I listened to the woman, a prominent activist who has fought hard for human rights, as she told me what a bicyclist was. It was a man, probably white, who rode streets with arrogance, entitled, privileged. He knew how to make his machine work for him, shifting gears before riding up hills. He didn't look silly like the person of color huffing and puffing up the steep slope to her neighborhood, she chuckled.
I thought about the sounds that would drift into our house on warm summer afternoons, when the horses behind the chainlink fence that separated our neighborhood from the stables had stirred glimmering dust into the breeze. Men's voices, shouting back and forth and laughing as they rode by in what I later learned was called a peloton. They used our neighborhood as a way to pass between the concretized waterways that in Southern California lead to the sea, along what used to be creeks and rivers. They were some of the only white people, besides my mother, the old man Diego, and police officers, who came through our neighborhood, but they did not stop to chat with anybody.

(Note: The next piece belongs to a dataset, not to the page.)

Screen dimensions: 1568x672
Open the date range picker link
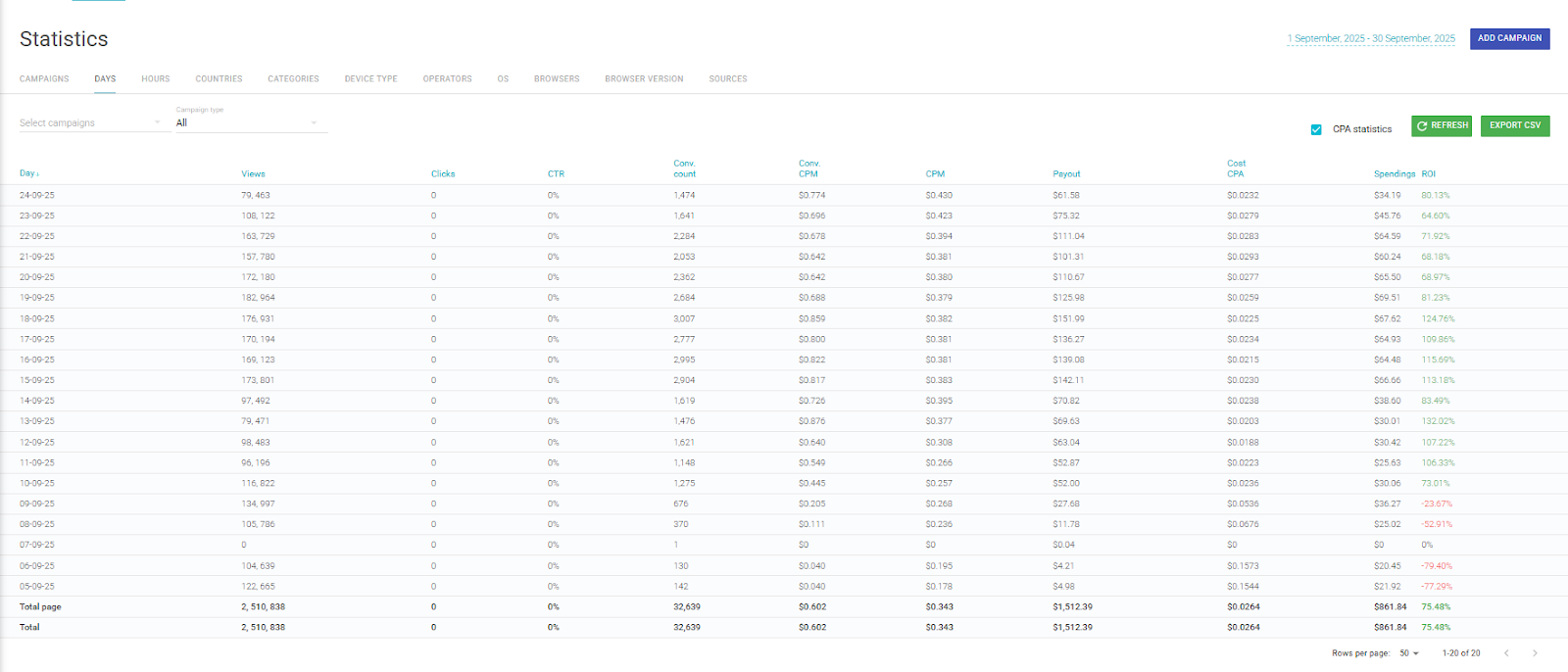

It reminded me too of the tricycle that generations of my family had ridden up and down the block where my grandma and great grandma lived, over harsh concrete that liked to stub my toes as I ran barefoot down the street to the beach. One day I was stopped by a laughing man and woman, who offered to oil the tricycle. I had never thought to notice the squeaks it made as I rode along, the only cousin of my age and thus often my own playmate. I felt ashamed and got away from them. To me the tricycle's squeaks were productive; I could turn it upside down and, passing flowers through its pedals and spokes, make ice cream.
Returning to the sound of her voice, sitting in the coffee shop in the gentrifying neighborhood, I wondered if I would ever convince anyone that bicyclists can be like me. Maybe I'm still trying to turn flowers into ice cream.